§ Directions for this task:
Transcribe every line of the records verbatim.

§ Stored data:
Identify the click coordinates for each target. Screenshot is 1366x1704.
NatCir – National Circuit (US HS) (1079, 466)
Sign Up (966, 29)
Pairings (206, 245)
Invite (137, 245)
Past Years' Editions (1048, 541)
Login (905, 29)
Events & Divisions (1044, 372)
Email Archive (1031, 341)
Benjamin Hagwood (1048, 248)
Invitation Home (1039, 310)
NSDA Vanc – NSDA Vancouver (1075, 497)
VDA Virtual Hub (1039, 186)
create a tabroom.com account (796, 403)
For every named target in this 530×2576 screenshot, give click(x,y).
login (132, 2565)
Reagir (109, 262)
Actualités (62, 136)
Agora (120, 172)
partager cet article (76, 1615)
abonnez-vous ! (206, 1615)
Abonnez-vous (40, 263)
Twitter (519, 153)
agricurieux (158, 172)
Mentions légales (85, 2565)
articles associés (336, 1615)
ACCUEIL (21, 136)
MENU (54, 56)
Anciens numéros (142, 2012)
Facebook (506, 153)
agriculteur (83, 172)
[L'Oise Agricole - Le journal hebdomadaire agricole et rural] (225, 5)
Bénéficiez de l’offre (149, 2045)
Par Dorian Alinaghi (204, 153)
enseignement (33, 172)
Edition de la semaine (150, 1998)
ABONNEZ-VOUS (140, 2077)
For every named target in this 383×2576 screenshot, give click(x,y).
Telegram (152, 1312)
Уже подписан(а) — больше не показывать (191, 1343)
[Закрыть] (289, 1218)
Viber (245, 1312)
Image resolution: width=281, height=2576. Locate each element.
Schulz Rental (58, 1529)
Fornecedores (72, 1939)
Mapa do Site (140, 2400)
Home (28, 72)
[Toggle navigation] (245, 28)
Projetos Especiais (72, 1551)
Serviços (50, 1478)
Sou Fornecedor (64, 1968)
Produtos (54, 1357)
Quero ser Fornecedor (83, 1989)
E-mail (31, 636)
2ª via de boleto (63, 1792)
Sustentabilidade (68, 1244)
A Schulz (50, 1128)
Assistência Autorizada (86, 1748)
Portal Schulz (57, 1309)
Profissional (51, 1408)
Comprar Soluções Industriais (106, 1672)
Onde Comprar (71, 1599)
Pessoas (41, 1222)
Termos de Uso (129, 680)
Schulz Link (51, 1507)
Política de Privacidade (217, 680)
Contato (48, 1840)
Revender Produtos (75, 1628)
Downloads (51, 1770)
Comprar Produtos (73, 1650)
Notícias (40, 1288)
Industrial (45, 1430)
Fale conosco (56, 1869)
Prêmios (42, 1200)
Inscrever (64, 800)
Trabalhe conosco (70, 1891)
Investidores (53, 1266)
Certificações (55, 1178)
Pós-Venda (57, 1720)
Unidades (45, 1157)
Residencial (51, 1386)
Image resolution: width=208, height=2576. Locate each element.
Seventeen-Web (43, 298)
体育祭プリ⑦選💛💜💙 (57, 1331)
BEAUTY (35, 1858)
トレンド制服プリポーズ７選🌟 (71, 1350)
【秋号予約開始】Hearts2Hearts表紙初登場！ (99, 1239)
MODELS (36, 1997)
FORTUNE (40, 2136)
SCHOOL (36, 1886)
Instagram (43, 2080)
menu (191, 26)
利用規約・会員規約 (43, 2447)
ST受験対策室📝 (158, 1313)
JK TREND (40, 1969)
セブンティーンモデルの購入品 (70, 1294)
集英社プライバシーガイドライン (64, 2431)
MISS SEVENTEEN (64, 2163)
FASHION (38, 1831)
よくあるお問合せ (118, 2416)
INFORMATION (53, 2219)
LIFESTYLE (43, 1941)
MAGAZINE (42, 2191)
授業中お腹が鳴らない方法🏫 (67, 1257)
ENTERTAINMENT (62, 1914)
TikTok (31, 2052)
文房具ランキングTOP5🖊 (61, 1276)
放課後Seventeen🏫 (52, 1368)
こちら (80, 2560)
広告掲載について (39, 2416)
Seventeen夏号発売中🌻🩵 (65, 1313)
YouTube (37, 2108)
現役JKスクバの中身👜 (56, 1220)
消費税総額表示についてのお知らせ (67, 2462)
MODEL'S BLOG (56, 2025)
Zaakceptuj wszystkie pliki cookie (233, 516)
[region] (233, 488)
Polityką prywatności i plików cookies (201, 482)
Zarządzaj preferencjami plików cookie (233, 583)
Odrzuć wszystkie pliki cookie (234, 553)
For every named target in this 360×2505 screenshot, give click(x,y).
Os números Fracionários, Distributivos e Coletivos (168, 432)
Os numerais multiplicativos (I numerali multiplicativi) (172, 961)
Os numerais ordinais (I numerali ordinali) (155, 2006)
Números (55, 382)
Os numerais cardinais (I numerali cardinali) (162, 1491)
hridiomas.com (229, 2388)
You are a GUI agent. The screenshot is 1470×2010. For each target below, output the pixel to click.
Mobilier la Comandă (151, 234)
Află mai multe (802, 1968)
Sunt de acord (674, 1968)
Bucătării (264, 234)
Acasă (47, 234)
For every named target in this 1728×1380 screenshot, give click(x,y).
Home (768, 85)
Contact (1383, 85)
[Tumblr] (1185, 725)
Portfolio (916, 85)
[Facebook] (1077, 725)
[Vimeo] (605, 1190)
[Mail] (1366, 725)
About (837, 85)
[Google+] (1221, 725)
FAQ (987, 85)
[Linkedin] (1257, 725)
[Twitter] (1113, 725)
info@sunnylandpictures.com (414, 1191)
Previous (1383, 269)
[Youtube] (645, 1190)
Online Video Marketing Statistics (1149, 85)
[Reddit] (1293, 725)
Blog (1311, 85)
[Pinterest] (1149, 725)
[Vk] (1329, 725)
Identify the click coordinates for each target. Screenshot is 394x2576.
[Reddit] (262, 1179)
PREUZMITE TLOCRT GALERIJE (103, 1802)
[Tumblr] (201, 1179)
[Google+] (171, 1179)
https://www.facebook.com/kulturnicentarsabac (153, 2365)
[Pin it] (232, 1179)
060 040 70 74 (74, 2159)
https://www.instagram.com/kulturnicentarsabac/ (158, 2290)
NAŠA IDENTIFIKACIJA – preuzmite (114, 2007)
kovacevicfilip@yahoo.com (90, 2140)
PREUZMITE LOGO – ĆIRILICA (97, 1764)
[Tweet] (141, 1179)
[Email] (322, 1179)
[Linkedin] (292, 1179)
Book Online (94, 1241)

§ Answer section:
Identify the click coordinates for each target. Screenshot is 1366x1704.
NatCir – National Circuit (US HS) (1079, 466)
Sign Up (966, 29)
Pairings (206, 245)
Invite (137, 245)
Past Years' Editions (1048, 541)
Login (905, 29)
Events & Divisions (1044, 372)
Email Archive (1031, 341)
Benjamin Hagwood (1048, 248)
Invitation Home (1039, 310)
NSDA Vanc – NSDA Vancouver (1075, 497)
VDA Virtual Hub (1039, 186)
create a tabroom.com account (796, 403)
For every named target in this 530×2576 screenshot, give click(x,y).
login (132, 2565)
Reagir (109, 262)
Actualités (62, 136)
Agora (120, 172)
partager cet article (76, 1615)
abonnez-vous ! (206, 1615)
Abonnez-vous (40, 263)
Twitter (519, 153)
agricurieux (158, 172)
Mentions légales (85, 2565)
articles associés (336, 1615)
ACCUEIL (21, 136)
MENU (54, 56)
Anciens numéros (142, 2012)
Facebook (506, 153)
agriculteur (83, 172)
[L'Oise Agricole - Le journal hebdomadaire agricole et rural] (225, 5)
Bénéficiez de l’offre (149, 2045)
Par Dorian Alinaghi (204, 153)
enseignement (33, 172)
Edition de la semaine (150, 1998)
ABONNEZ-VOUS (140, 2077)
For every named target in this 383×2576 screenshot, give click(x,y).
Telegram (152, 1312)
Уже подписан(а) — больше не показывать (191, 1343)
[Закрыть] (289, 1218)
Viber (245, 1312)
Image resolution: width=281, height=2576. Locate each element.
Schulz Rental (58, 1529)
Fornecedores (72, 1939)
Mapa do Site (140, 2400)
Home (28, 72)
[Toggle navigation] (245, 28)
Projetos Especiais (72, 1551)
Serviços (50, 1478)
Sou Fornecedor (64, 1968)
Produtos (54, 1357)
Quero ser Fornecedor (83, 1989)
E-mail (31, 636)
2ª via de boleto (63, 1792)
Sustentabilidade (68, 1244)
A Schulz (50, 1128)
Assistência Autorizada (86, 1748)
Portal Schulz (57, 1309)
Profissional (51, 1408)
Comprar Soluções Industriais (106, 1672)
Onde Comprar (71, 1599)
Pessoas (41, 1222)
Termos de Uso (129, 680)
Schulz Link (51, 1507)
Política de Privacidade (217, 680)
Contato (48, 1840)
Revender Produtos (75, 1628)
Downloads (51, 1770)
Comprar Produtos (73, 1650)
Notícias (40, 1288)
Industrial (45, 1430)
Fale conosco (56, 1869)
Prêmios (42, 1200)
Inscrever (64, 800)
Trabalhe conosco (70, 1891)
Investidores (53, 1266)
Certificações (55, 1178)
Pós-Venda (57, 1720)
Unidades (45, 1157)
Residencial (51, 1386)
Image resolution: width=208, height=2576. Locate each element.
Seventeen-Web (43, 298)
体育祭プリ⑦選💛💜💙 (57, 1331)
BEAUTY (35, 1858)
トレンド制服プリポーズ７選🌟 (71, 1350)
【秋号予約開始】Hearts2Hearts表紙初登場！ (99, 1239)
MODELS (36, 1997)
FORTUNE (40, 2136)
SCHOOL (36, 1886)
Instagram (43, 2080)
menu (191, 26)
利用規約・会員規約 (43, 2447)
ST受験対策室📝 (158, 1313)
JK TREND (40, 1969)
セブンティーンモデルの購入品 (70, 1294)
集英社プライバシーガイドライン (64, 2431)
MISS SEVENTEEN (64, 2163)
FASHION (38, 1831)
よくあるお問合せ (118, 2416)
INFORMATION (53, 2219)
LIFESTYLE (43, 1941)
MAGAZINE (42, 2191)
授業中お腹が鳴らない方法🏫 (67, 1257)
ENTERTAINMENT (62, 1914)
TikTok (31, 2052)
文房具ランキングTOP5🖊 (61, 1276)
放課後Seventeen🏫 (52, 1368)
こちら (80, 2560)
広告掲載について (39, 2416)
Seventeen夏号発売中🌻🩵 (65, 1313)
YouTube (37, 2108)
現役JKスクバの中身👜 (56, 1220)
消費税総額表示についてのお知らせ (67, 2462)
MODEL'S BLOG (56, 2025)
Zaakceptuj wszystkie pliki cookie (233, 516)
[region] (233, 488)
Polityką prywatności i plików cookies (201, 482)
Zarządzaj preferencjami plików cookie (233, 583)
Odrzuć wszystkie pliki cookie (234, 553)
For every named target in this 360×2505 screenshot, give click(x,y).
Os números Fracionários, Distributivos e Coletivos (168, 432)
Os numerais multiplicativos (I numerali multiplicativi) (172, 961)
Os numerais ordinais (I numerali ordinali) (155, 2006)
Números (55, 382)
Os numerais cardinais (I numerali cardinali) (162, 1491)
hridiomas.com (229, 2388)
You are a GUI agent. The screenshot is 1470×2010. For each target below, output the pixel to click.
Mobilier la Comandă (151, 234)
Află mai multe (802, 1968)
Sunt de acord (674, 1968)
Bucătării (264, 234)
Acasă (47, 234)
For every named target in this 1728×1380 screenshot, give click(x,y).
Home (768, 85)
Contact (1383, 85)
[Tumblr] (1185, 725)
Portfolio (916, 85)
[Facebook] (1077, 725)
[Vimeo] (605, 1190)
[Mail] (1366, 725)
About (837, 85)
[Google+] (1221, 725)
FAQ (987, 85)
[Linkedin] (1257, 725)
[Twitter] (1113, 725)
info@sunnylandpictures.com (414, 1191)
Previous (1383, 269)
[Youtube] (645, 1190)
Online Video Marketing Statistics (1149, 85)
[Reddit] (1293, 725)
Blog (1311, 85)
[Pinterest] (1149, 725)
[Vk] (1329, 725)
Identify the click coordinates for each target. Screenshot is 394x2576.
[Reddit] (262, 1179)
PREUZMITE TLOCRT GALERIJE (103, 1802)
[Tumblr] (201, 1179)
[Google+] (171, 1179)
https://www.facebook.com/kulturnicentarsabac (153, 2365)
[Pin it] (232, 1179)
060 040 70 74 (74, 2159)
https://www.instagram.com/kulturnicentarsabac/ (158, 2290)
NAŠA IDENTIFIKACIJA – preuzmite (114, 2007)
kovacevicfilip@yahoo.com (90, 2140)
PREUZMITE LOGO – ĆIRILICA (97, 1764)
[Tweet] (141, 1179)
[Email] (322, 1179)
[Linkedin] (292, 1179)
Book Online (94, 1241)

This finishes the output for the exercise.